Ailenin, özel mülkiyetin ve devletin ortaya çıktığı sürecin bir ürünü, kendi oluşumuyla da sürece katkıda bulunan bir olgu olduğunun vurgulanması önem taşıyor. Çünkü bir kurumun tarihselliğinin saptanması, ondan gelecek zaman kipini kullanarak söz edilmesini mümkün kılar. Ancak bu yazıda, ailenin geleceğiyle ilgili öngörülerden değil, kadının çifte sömürülmesinin yaşandığı alanlardan biri olarak aile kurumu içinde, bu sömürünün hangi mekanizma ile sürdürüldüğünden söz edilecektir.
Kadının ezilmesinin koşullarından biri olarak, değiştirilmek istenen aile içi ilişkilerin bugün nasıl örüldüğünü, kurumun nasıl ve neden örgütlendiğini, kapitalizmin, sosyoekonomik koşulların içsel evriminin bir sonucu olarak, giderek kendi sınırlarını zorlayarak, çağdışı bir kurum olduğunu her yönden açığa çıkarsa da aile kurumuna neden ihtiyaç duyulduğunu ^anlamak gerekiyor. Bu yüzden, belirli bir anda gözlemlenen bütün diğer kurumlar gibi aile kurumunu da bu belirli an için geçerli olan üretim ilişkileriyle bağıntısı içinde tanımak önem taşıyor.
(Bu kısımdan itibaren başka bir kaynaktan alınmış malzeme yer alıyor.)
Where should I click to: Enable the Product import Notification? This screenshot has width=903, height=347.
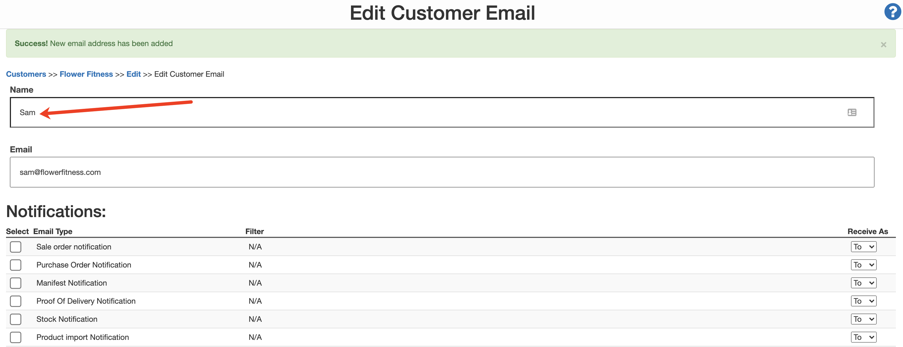pyautogui.click(x=15, y=337)
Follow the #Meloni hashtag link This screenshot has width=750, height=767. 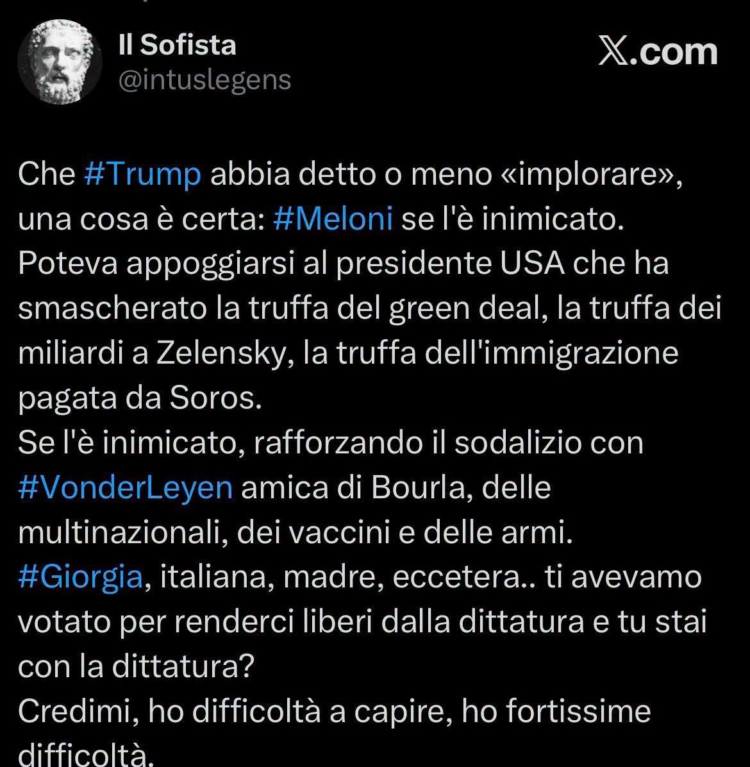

Kadının çifte sömürülüşünün bir ucunda, iş yaşamına dair genel sömürüden payına düşeni yaşamak yer alır, diğer ucunda da ev içinde sürdürdüğü faaliyetler aracılığıyla özel bir sömürünün nesnesi haline gelişi bulunur. Kuşkusuz bu iki sömürülme biçimi, birbirinden bağımsız birbirinden yalıtılmış değildir ve yaşamın bütün alanlarına, toplumsal dokunun bütün gözelerine dağılmış, bazen teşhisi kolaylaştıran görünümleri olan bazen kendini kolay ele vermeyen ince ve sinsi yöntemlerle gizlenen genel bir kadın sömürüsünün, genel bir kadın ezilmesinin kaynağında birlikte ve içice bulunurlar.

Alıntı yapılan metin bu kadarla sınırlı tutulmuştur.